Pixel coordinate grounding data ::
>>>

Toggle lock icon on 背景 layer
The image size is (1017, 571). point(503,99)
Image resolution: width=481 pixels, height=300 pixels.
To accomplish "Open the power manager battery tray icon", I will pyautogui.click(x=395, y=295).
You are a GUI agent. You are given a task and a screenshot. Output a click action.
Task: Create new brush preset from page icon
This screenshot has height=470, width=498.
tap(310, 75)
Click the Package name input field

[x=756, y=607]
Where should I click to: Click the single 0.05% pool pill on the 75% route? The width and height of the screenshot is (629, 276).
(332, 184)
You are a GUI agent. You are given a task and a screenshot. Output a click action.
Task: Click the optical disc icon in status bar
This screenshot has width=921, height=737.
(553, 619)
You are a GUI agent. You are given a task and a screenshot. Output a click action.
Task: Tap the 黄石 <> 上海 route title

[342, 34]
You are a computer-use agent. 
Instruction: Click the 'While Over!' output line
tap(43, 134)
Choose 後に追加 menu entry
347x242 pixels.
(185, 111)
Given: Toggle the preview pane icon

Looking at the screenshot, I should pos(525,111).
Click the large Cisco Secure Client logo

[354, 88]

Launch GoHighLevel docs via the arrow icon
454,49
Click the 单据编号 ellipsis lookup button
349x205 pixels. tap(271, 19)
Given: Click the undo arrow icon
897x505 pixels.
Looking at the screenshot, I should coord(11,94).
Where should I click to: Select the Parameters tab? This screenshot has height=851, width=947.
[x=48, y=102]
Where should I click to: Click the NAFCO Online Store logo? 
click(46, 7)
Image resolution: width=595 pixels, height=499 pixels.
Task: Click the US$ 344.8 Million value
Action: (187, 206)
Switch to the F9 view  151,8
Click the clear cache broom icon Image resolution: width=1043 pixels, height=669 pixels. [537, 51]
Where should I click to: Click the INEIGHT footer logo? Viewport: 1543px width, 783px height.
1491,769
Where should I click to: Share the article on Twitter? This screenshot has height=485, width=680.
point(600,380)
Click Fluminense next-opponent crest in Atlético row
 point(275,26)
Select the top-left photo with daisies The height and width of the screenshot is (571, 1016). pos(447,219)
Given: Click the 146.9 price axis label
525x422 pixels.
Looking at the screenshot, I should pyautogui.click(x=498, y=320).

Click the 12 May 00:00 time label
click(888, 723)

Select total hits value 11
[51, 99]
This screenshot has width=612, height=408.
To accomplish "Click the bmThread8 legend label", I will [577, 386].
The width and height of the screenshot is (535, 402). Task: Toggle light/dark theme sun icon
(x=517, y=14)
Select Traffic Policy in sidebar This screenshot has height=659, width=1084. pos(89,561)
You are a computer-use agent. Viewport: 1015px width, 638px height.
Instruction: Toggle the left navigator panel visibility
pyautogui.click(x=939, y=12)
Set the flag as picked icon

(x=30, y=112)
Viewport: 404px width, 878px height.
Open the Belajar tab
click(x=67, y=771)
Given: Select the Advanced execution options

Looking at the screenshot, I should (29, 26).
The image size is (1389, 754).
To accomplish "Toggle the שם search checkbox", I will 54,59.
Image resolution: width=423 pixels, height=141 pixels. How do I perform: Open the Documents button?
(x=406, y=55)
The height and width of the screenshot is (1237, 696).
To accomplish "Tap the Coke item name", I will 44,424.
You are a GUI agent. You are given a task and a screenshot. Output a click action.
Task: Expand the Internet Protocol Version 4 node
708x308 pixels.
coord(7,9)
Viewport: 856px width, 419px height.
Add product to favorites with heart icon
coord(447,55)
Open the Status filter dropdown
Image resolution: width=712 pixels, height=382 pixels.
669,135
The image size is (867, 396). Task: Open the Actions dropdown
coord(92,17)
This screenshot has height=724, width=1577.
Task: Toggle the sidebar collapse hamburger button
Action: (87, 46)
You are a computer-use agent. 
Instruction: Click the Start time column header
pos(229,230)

<<<

YOUR TASK :: Word for word, repeat every line of the data.

ANSWER BOX ::
Toggle lock icon on 背景 layer
The image size is (1017, 571). point(503,99)
Image resolution: width=481 pixels, height=300 pixels.
To accomplish "Open the power manager battery tray icon", I will pyautogui.click(x=395, y=295).
You are a GUI agent. You are given a task and a screenshot. Output a click action.
Task: Create new brush preset from page icon
This screenshot has height=470, width=498.
tap(310, 75)
Click the Package name input field

[x=756, y=607]
Where should I click to: Click the single 0.05% pool pill on the 75% route? The width and height of the screenshot is (629, 276).
(332, 184)
You are a GUI agent. You are given a task and a screenshot. Output a click action.
Task: Click the optical disc icon in status bar
This screenshot has width=921, height=737.
(553, 619)
You are a GUI agent. You are given a task and a screenshot. Output a click action.
Task: Tap the 黄石 <> 上海 route title

[342, 34]
You are a computer-use agent. 
Instruction: Click the 'While Over!' output line
tap(43, 134)
Choose 後に追加 menu entry
347x242 pixels.
(185, 111)
Given: Toggle the preview pane icon

Looking at the screenshot, I should pos(525,111).
Click the large Cisco Secure Client logo

[354, 88]

Launch GoHighLevel docs via the arrow icon
454,49
Click the 单据编号 ellipsis lookup button
349x205 pixels. tap(271, 19)
Given: Click the undo arrow icon
897x505 pixels.
Looking at the screenshot, I should coord(11,94).
Where should I click to: Select the Parameters tab? This screenshot has height=851, width=947.
[x=48, y=102]
Where should I click to: Click the NAFCO Online Store logo? 
click(46, 7)
Image resolution: width=595 pixels, height=499 pixels.
Task: Click the US$ 344.8 Million value
Action: (187, 206)
Switch to the F9 view  151,8
Click the clear cache broom icon Image resolution: width=1043 pixels, height=669 pixels. [537, 51]
Where should I click to: Click the INEIGHT footer logo? Viewport: 1543px width, 783px height.
1491,769
Where should I click to: Share the article on Twitter? This screenshot has height=485, width=680.
point(600,380)
Click Fluminense next-opponent crest in Atlético row
 point(275,26)
Select the top-left photo with daisies The height and width of the screenshot is (571, 1016). pos(447,219)
Given: Click the 146.9 price axis label
525x422 pixels.
Looking at the screenshot, I should pyautogui.click(x=498, y=320).

Click the 12 May 00:00 time label
click(888, 723)

Select total hits value 11
[51, 99]
This screenshot has width=612, height=408.
To accomplish "Click the bmThread8 legend label", I will [577, 386].
The width and height of the screenshot is (535, 402). Task: Toggle light/dark theme sun icon
(x=517, y=14)
Select Traffic Policy in sidebar This screenshot has height=659, width=1084. pos(89,561)
You are a computer-use agent. Viewport: 1015px width, 638px height.
Instruction: Toggle the left navigator panel visibility
pyautogui.click(x=939, y=12)
Set the flag as picked icon

(x=30, y=112)
Viewport: 404px width, 878px height.
Open the Belajar tab
click(x=67, y=771)
Given: Select the Advanced execution options

Looking at the screenshot, I should (29, 26).
The image size is (1389, 754).
To accomplish "Toggle the שם search checkbox", I will 54,59.
Image resolution: width=423 pixels, height=141 pixels. How do I perform: Open the Documents button?
(x=406, y=55)
The height and width of the screenshot is (1237, 696).
To accomplish "Tap the Coke item name", I will 44,424.
You are a GUI agent. You are given a task and a screenshot. Output a click action.
Task: Expand the Internet Protocol Version 4 node
708x308 pixels.
coord(7,9)
Viewport: 856px width, 419px height.
Add product to favorites with heart icon
coord(447,55)
Open the Status filter dropdown
Image resolution: width=712 pixels, height=382 pixels.
669,135
The image size is (867, 396). Task: Open the Actions dropdown
coord(92,17)
This screenshot has height=724, width=1577.
Task: Toggle the sidebar collapse hamburger button
Action: (87, 46)
You are a computer-use agent. 
Instruction: Click the Start time column header
pos(229,230)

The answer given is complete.